Rachel Borrill looks at the thorny issues of forming romantic second-time-round relationships.
WE can all imagine the angst, the fears and horrors of post-divorce dating. Will we have anything in common? Who pays on the first date? Dress to impress or go casual and then do you really want to learn about and then have to tolerate someone’s bad habits all over again.
It is a minefield. But fear not, help is at hand in the guise of a new rom-com film Enough Said, starring the late James Gandolfini and Julia Louis-Dreyfus, which tackles the thorny issues of dating, parenting and sex in later life.
“A copy of this film should be served with your divorce papers,’’ wrote one reviewer on Twitter.

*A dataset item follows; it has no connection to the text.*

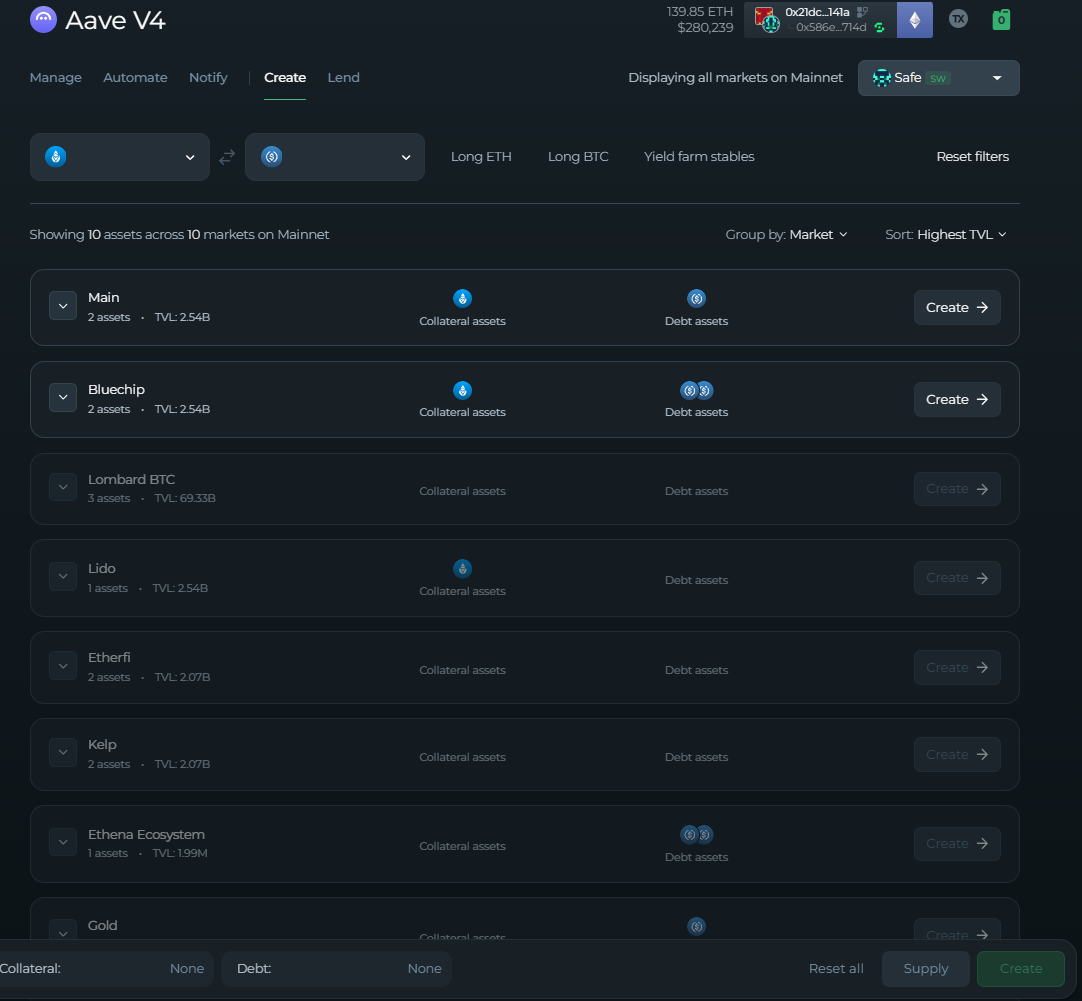Click the Lido market collateral asset icon
The width and height of the screenshot is (1082, 1001).
pyautogui.click(x=462, y=569)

Although there is nothing remotely romantic or comical about a marriage breaking down and agreeing to divorce, once the hurt and pain eventually eases, most people realise that actually they don’t want to spent the rest of their lives alone — and so the hunt for a new partner begins.

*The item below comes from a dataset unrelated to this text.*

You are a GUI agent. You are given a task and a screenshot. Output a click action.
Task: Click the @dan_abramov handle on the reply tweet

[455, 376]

Jennifer Haskins, director of the dating agency Two’s Company, says men tend to be “much quicker to lick their wounds’’ and are eager to find a new partner.
“Women spend much longer trying to analyse what went wrong in the marriage, where as men tend to miss having a woman in their life, even if it was a bad relationship that they came from. They miss the female company and get out looking for a replacement partner much quicker,’’ she explains.
In Enough Said, which has been hailed as a realistic look at the pitfalls and difficulties of finding a new love in later life, the leading characters, Eva and Albert, are both in their mid- 50s and are ‘real’. He is balding, overweight and stuck in a rut. Whilst she is pretty, her laughter lines and the onset of a few wrinkles are apparent.
On their first date, Eva is clearly anxious but prays that her sense of humour will see her through. Haskins believes this is a good approach too. Keep the first date simple. Go for coffee, or a walk in the park.
Often there will also be children involved which can create a few problems, says Haskins. Surprisingly many men, with children, will specify that they do not want their new partner to have any.
“But I would point out, that a woman with children will totally understand if you need to drop everything because your child needs you. However, a single person often wants to be put first, which can cause problems,’’ she says.
And then there is the thorny issue of sex. Haskins points out that many men will also stress that they still want to be “intimate’’ with a woman.
“They will be coy, even men in their 60s and 70s, but they will say they want intimacy, they want to still feel alive,’’ she says.
But for many women, their biggest fear will be revealing their body to someone new. Their stretch marks may have been cute to the father of their children, but maybe not so much to another man.
Linda Kelsey, 60, the former editor of Cosmopolitan magazine whose 24-year marriage broke down in 2005, agrees. “The hardest thing about romance in later life? Making love with the lights on,’’ she says.
“However, the frisson you feel when you meet a man you fancy is no different from anything you feel when you’re 18 years old. Once you have got over the terror of sex, I think you can enjoy it more than you ever did before.’’
In the film, when Eva and Albert finally make love for the first time, they vividly portray these fears. He is worried that his weight might crush her. “Can you breathe?’’ he repeatedly asks.
Then he wonders why Eva kept her eyes shut throughout. “I kept my eyes closed as I figured if I couldn’t see you, you couldn’t see me,’’ she admits, hiding her body under the sheets.
* Enough Said is out now at cinemas across the country.